**PROBLEM REQUIREMENTS**
Find the word "agent" in the listing below, then return every line it appears in.

**EXERCISE MATERIAL**
-*-*-

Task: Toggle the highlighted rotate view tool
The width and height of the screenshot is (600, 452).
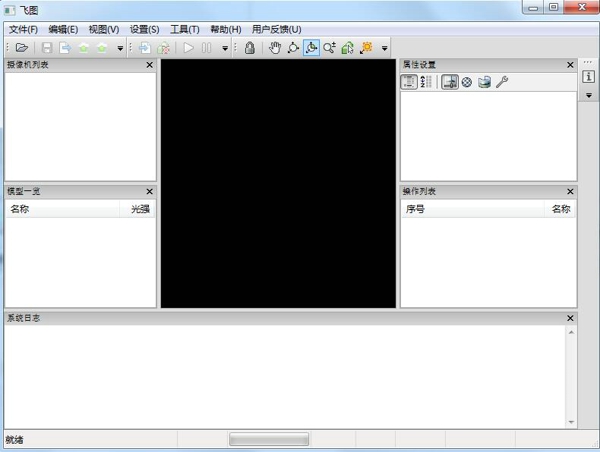Action: coord(311,48)
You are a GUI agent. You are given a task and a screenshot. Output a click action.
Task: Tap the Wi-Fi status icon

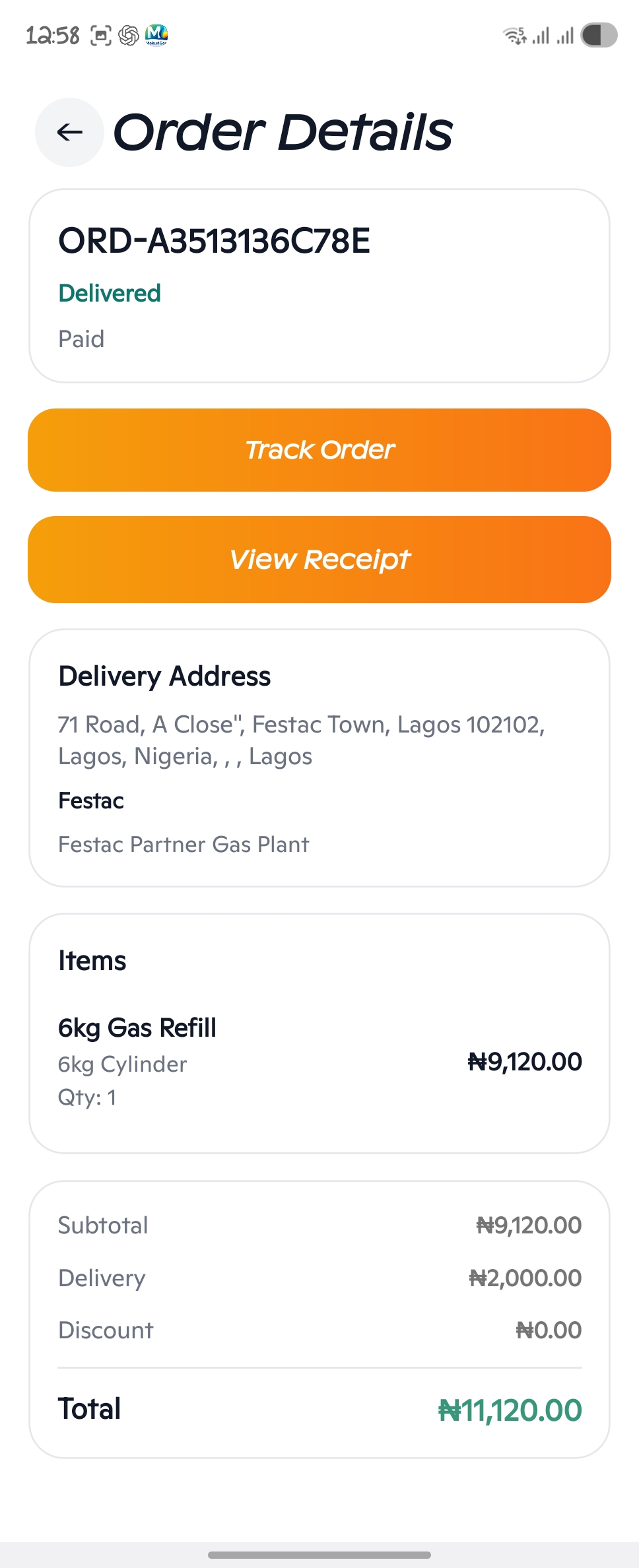pyautogui.click(x=515, y=35)
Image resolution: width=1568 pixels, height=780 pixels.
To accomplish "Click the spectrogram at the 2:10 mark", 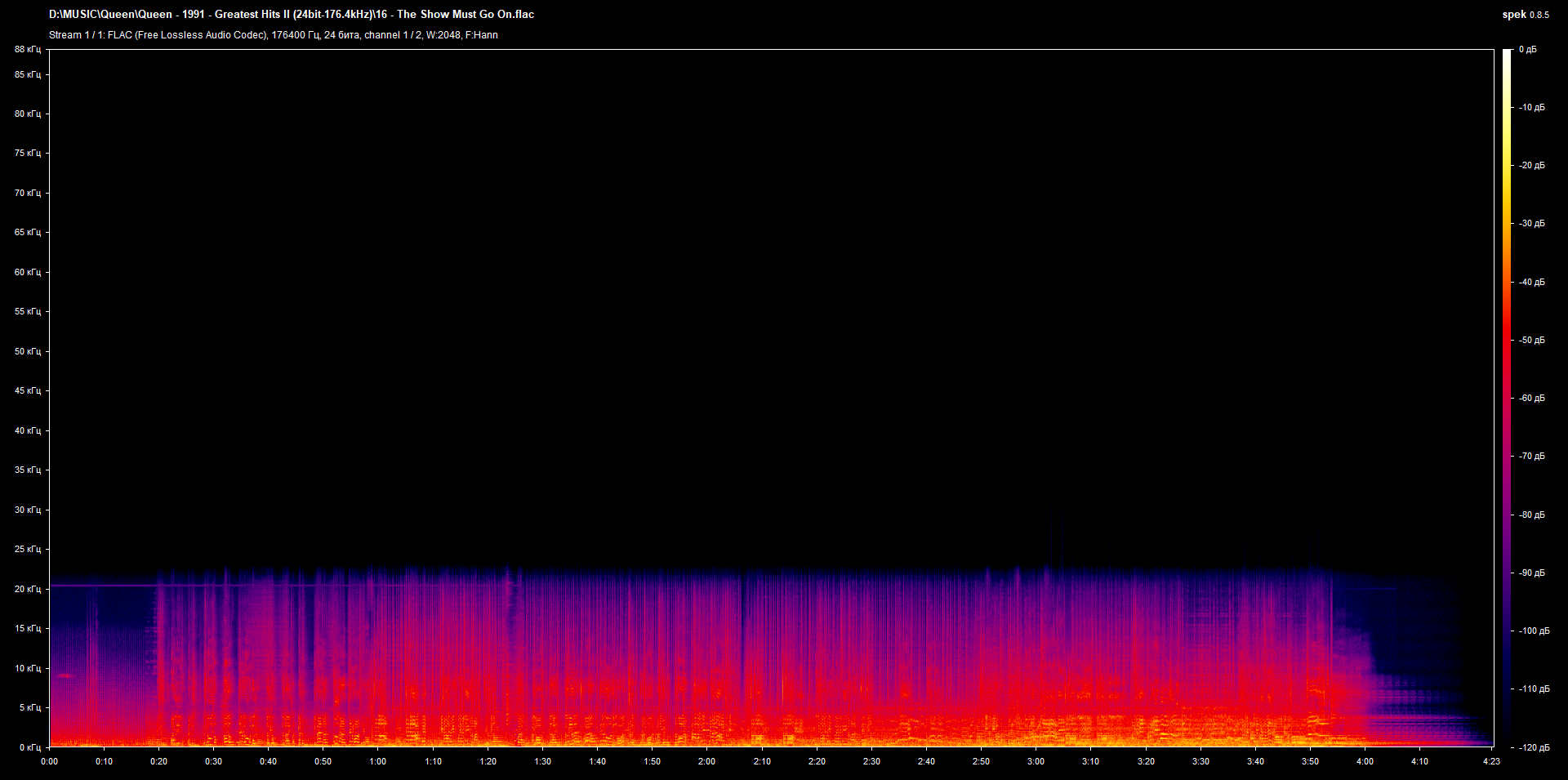I will point(762,653).
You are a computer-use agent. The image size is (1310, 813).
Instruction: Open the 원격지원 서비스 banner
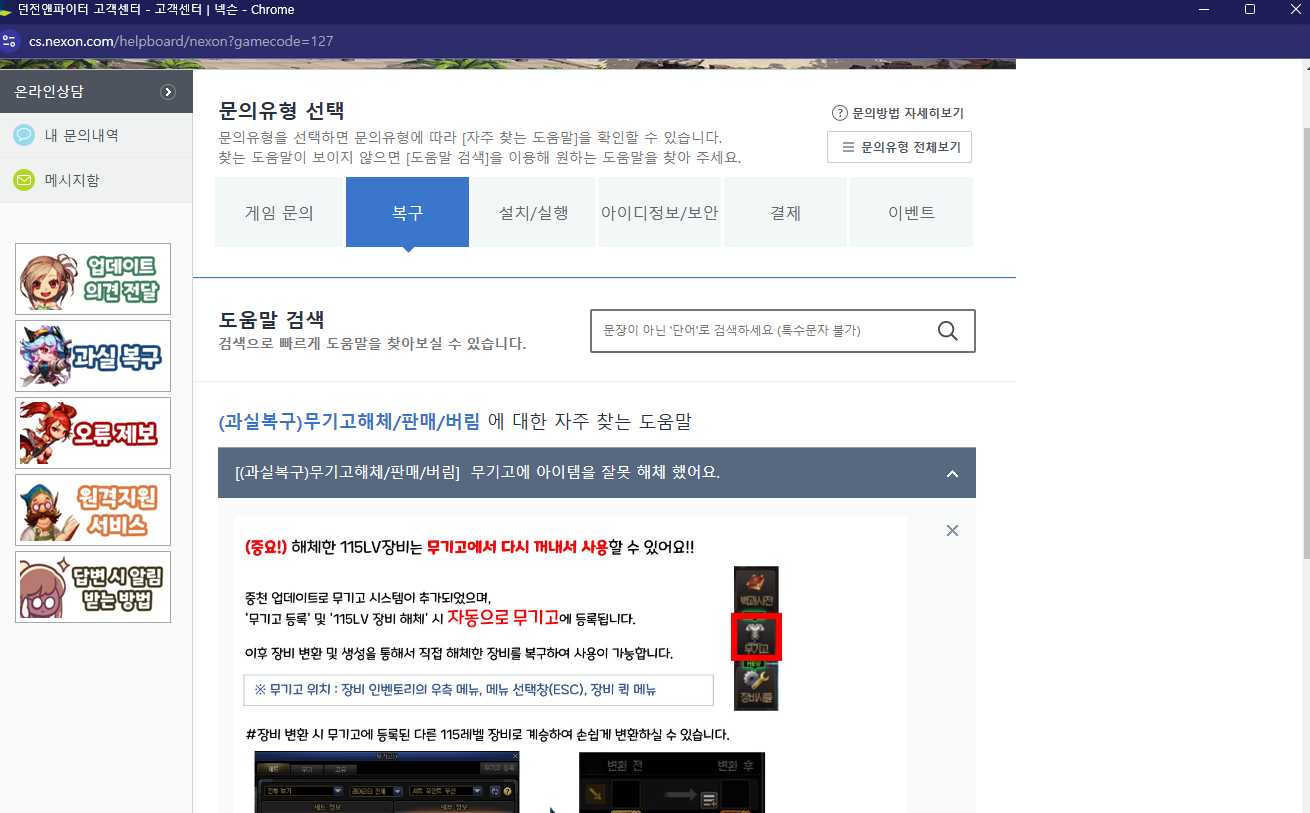(93, 510)
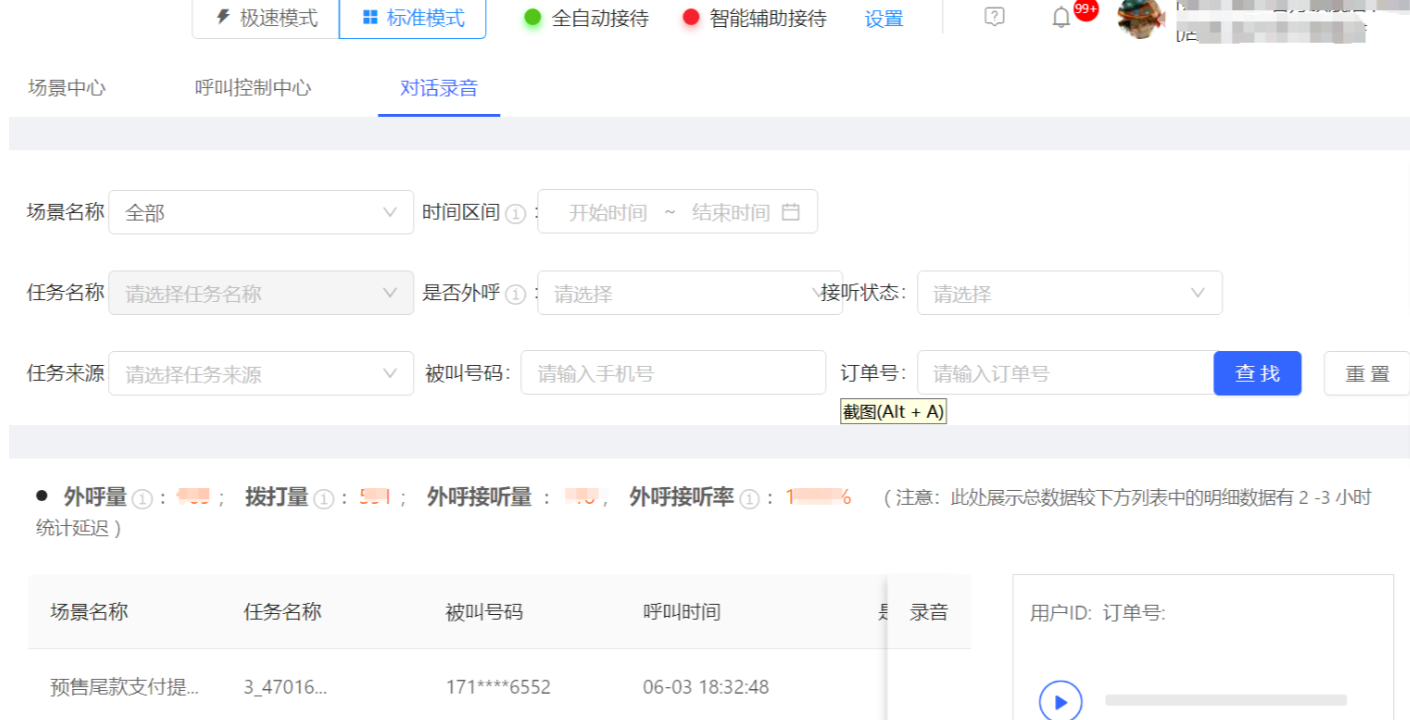
Task: Click the 查找 search button
Action: point(1257,373)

-*-*-

**TASK RESPONSE**
You are a GUI agent. You are given a task and a screenshot. Output a click action.
You are a computer-use agent. The image size is (1310, 813).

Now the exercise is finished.